TASK STATEMENT:
Go to the line below containing "is (868, 1389)." and print exactly from there through the line containing "Given: Click the globe icon in sidebar", both included. Print nothing else.

*** RECORDS SUPPLIED ***

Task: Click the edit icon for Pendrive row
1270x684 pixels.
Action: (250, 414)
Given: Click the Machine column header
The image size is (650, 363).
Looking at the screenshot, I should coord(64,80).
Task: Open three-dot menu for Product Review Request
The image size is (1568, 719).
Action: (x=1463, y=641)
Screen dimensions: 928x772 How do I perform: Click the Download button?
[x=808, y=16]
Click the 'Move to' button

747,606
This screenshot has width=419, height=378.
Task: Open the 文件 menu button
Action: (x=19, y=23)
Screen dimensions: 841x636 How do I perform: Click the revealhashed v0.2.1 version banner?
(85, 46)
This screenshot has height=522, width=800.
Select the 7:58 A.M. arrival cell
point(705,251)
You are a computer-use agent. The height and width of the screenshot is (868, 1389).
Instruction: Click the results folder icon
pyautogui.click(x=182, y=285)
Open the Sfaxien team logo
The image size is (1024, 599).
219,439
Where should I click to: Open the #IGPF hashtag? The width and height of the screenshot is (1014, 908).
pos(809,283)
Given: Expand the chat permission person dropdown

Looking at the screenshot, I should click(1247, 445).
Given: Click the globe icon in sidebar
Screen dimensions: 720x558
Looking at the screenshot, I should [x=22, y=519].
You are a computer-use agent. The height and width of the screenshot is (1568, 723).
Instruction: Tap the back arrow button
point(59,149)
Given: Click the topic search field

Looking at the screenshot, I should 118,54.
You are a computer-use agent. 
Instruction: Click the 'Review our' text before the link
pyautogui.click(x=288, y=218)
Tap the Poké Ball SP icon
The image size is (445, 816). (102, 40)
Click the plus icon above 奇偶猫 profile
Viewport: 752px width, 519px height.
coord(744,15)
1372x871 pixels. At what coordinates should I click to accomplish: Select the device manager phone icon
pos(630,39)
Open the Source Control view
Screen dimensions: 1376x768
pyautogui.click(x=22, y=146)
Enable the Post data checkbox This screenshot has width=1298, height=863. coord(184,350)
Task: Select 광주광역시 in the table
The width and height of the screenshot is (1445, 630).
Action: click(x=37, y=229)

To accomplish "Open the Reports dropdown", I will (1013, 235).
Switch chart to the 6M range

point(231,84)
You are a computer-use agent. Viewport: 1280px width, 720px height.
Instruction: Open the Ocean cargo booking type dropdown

***

ANSWER BOX:
You are a computer-use agent. The height and width of the screenshot is (868, 1389).
Instruction: Click the results folder icon
pyautogui.click(x=182, y=285)
Open the Sfaxien team logo
The image size is (1024, 599).
219,439
Where should I click to: Open the #IGPF hashtag? The width and height of the screenshot is (1014, 908).
pos(809,283)
Given: Expand the chat permission person dropdown

Looking at the screenshot, I should click(1247, 445).
Given: Click the globe icon in sidebar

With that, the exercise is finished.